• _Aim of the exercise_: Gather every line in the records below that contains the string "coordinates", and copy each line in full. Case counts.

• _Raw data_:

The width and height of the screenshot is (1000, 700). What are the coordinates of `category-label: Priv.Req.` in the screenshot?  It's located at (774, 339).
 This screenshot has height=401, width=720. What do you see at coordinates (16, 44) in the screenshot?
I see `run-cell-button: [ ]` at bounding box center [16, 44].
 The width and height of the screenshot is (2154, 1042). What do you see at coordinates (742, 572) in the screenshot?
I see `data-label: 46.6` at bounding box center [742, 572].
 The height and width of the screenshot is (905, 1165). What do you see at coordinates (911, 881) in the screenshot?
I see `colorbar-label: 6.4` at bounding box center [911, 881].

• _Exercise answer_:
The width and height of the screenshot is (1000, 700). What are the coordinates of `category-label: Priv.Req.` in the screenshot?  It's located at (774, 339).
 This screenshot has height=401, width=720. What do you see at coordinates (16, 44) in the screenshot?
 The width and height of the screenshot is (2154, 1042). What do you see at coordinates (742, 572) in the screenshot?
 The height and width of the screenshot is (905, 1165). What do you see at coordinates (911, 881) in the screenshot?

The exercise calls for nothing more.